Fullerene is an allotrope of carbon with 60 carbon atoms in the molecule. It is not a giant structure (C60 is just not that large when compared to 'real' giant structures, such as graphite and diamond). It was first isolated from soot and can be crystallised as black, or red crystals, with a melting point of about 280ºC. Fullerene is soluble in many non-polar solvents.
The structure consists of five and six membered carbon rings in which each
carbon atoms is attached to three other carbon atoms. The Hybridization at
each carbon is sp2 (HL only). It has delocalised electrons spread
out over the whole structure in one large molecular orbital.
Graphene is a newly discovered allotrope of carbon which effectively consists of single layers of graphite.
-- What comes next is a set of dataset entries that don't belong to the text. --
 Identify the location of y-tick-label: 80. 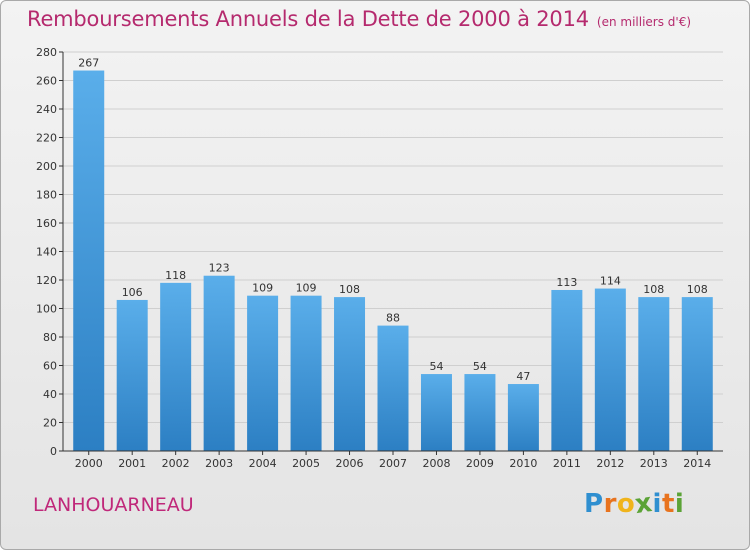
(50, 338).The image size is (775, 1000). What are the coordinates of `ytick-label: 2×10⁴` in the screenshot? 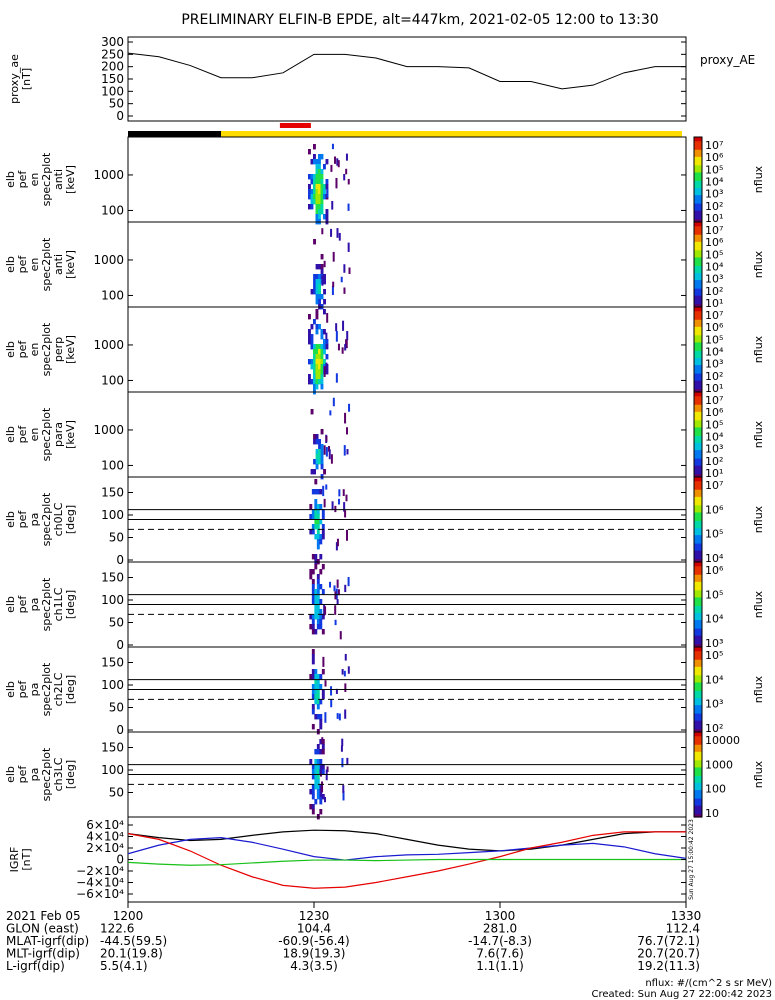 It's located at (105, 848). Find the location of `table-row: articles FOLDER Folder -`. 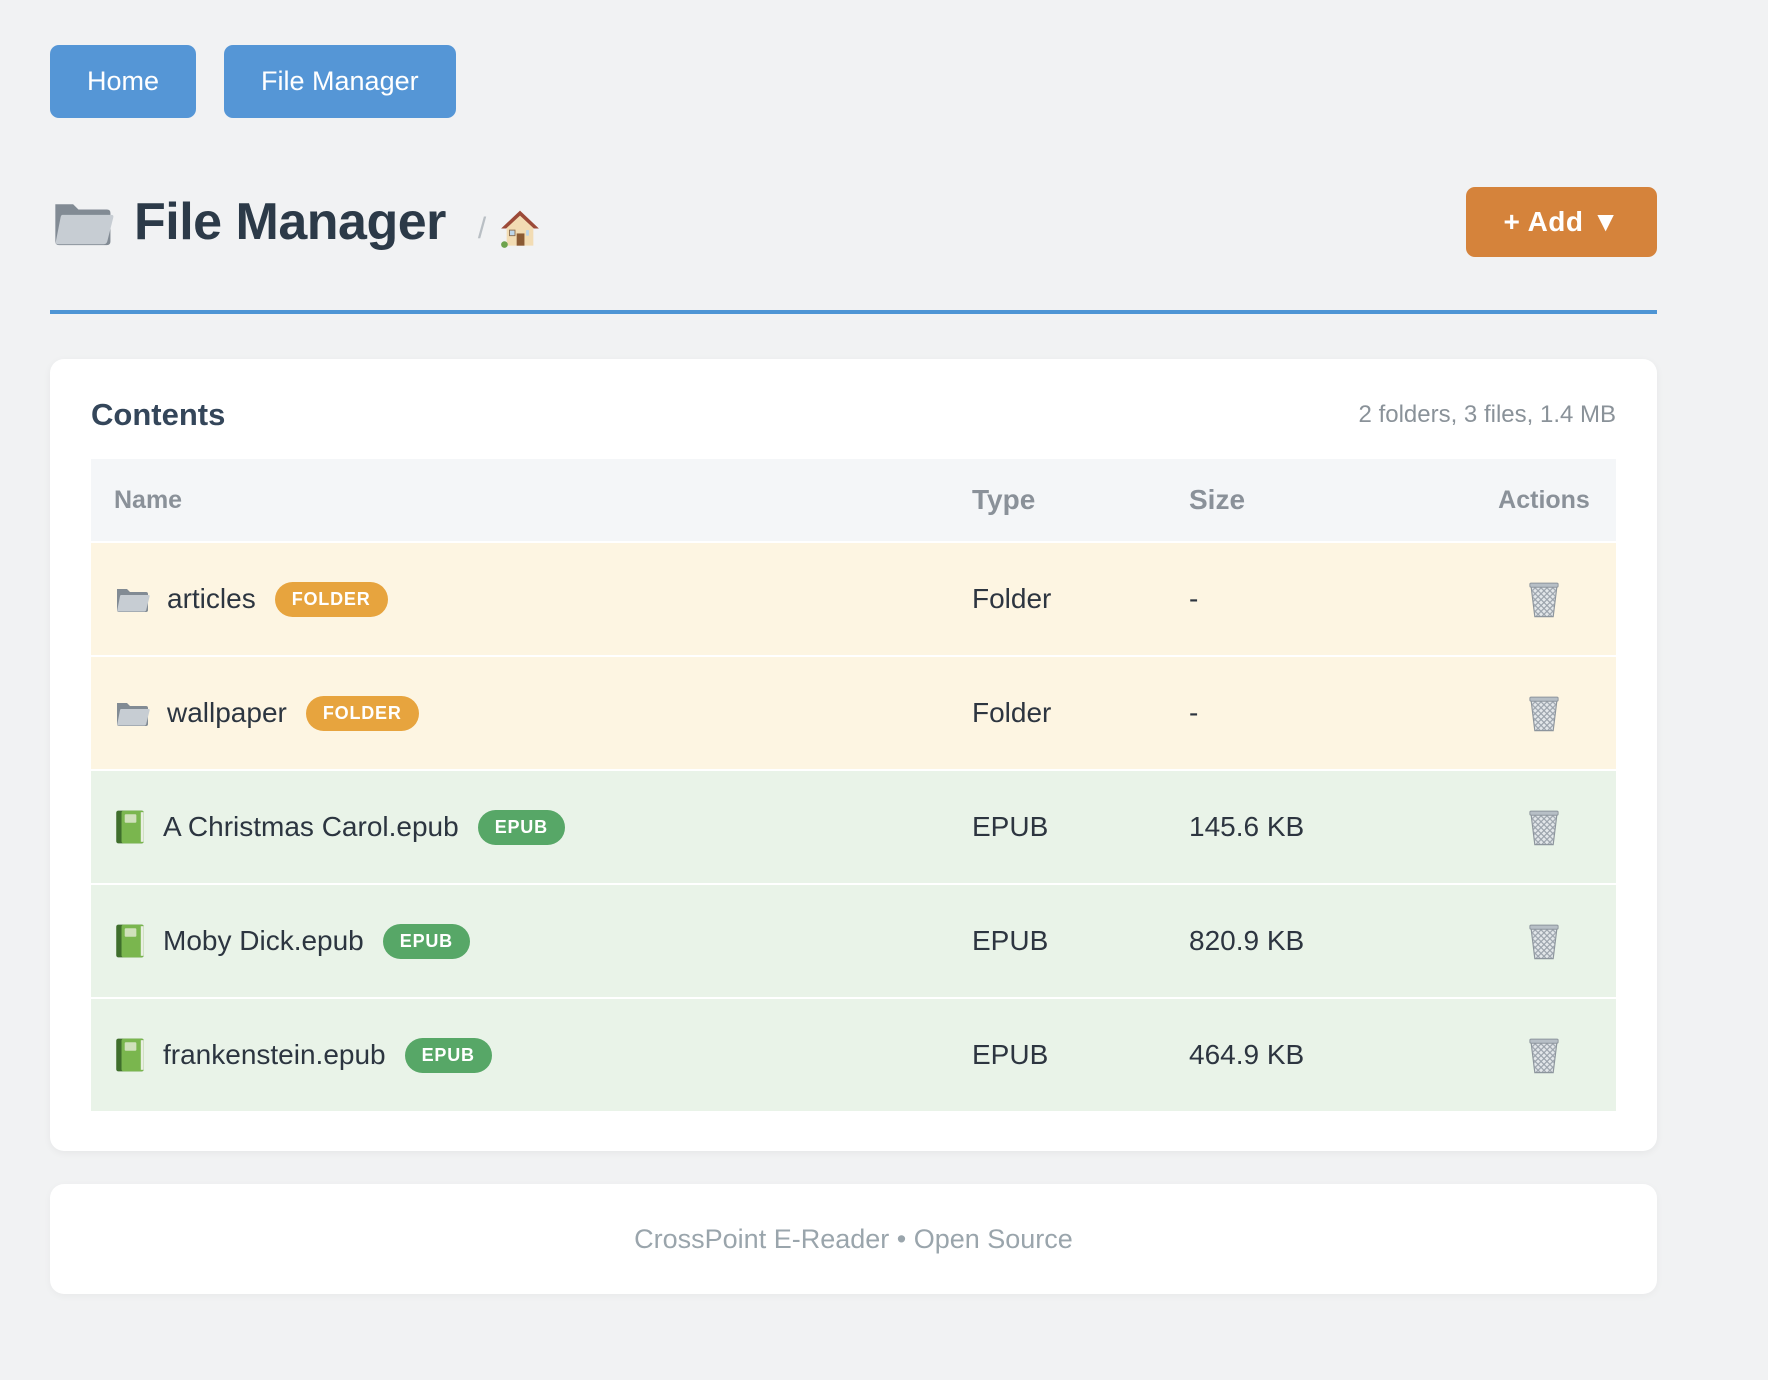

table-row: articles FOLDER Folder - is located at coordinates (854, 599). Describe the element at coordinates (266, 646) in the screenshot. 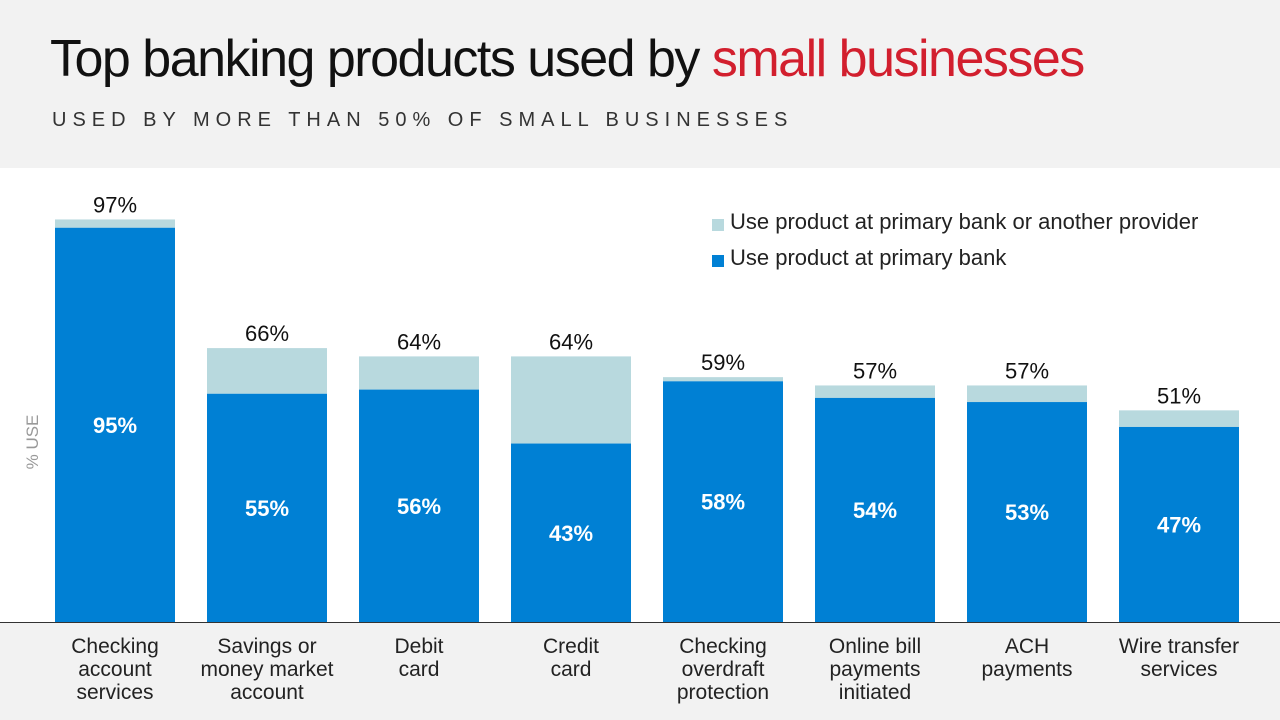

I see `category-label-line: Savings or` at that location.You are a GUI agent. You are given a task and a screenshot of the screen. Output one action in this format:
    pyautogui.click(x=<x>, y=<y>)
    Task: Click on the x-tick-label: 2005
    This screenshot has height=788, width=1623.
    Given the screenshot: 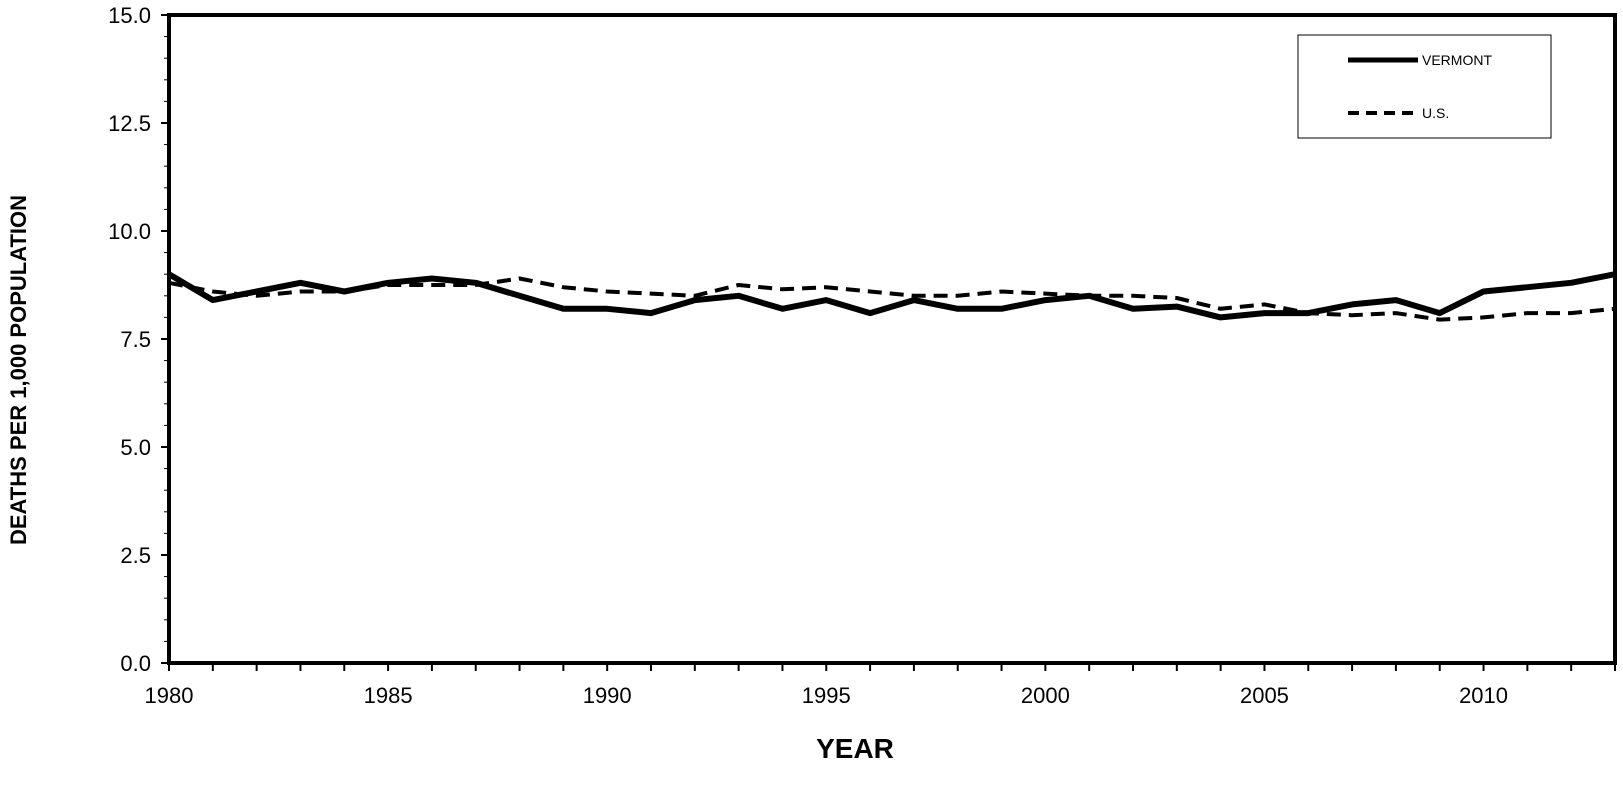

It has many potentially exciting properties and there are currently many research facilities trying to develop new ways to prepare the graphene sheets rapidly and in a pure form.
Graphene is about 200 times stronger than steel and nearly transparent. It is the worlds most conducting material and is 1,000,000 times thinner than a human hair. ref
It has been suggested that new graphene technology could produce transparent and flexible computers.
Silicon also forms giant macromolecular structures similar to diamond, in which all of the valence electrons are used to link each of the silicon atoms into a giant array of tetrahedral atoms.
The properties of silicon is consistent with its macromolecular structure. It is a hard solid with a very high melting and boiling point.
Silicon dioxide is a macromolecular compound with a structure which can be thought of as having oxygen atoms interposed between each pair of silicon atoms within the diamond-type lattice.
Silicon dioxide has the characteristic properties of a macromolecular compound; a high melting and boiling point and very hard. All of its valence electrons are used in bonding so it is a non-conductor. The silicon atoms (and the oxygen atoms) use sp3 Hybridization.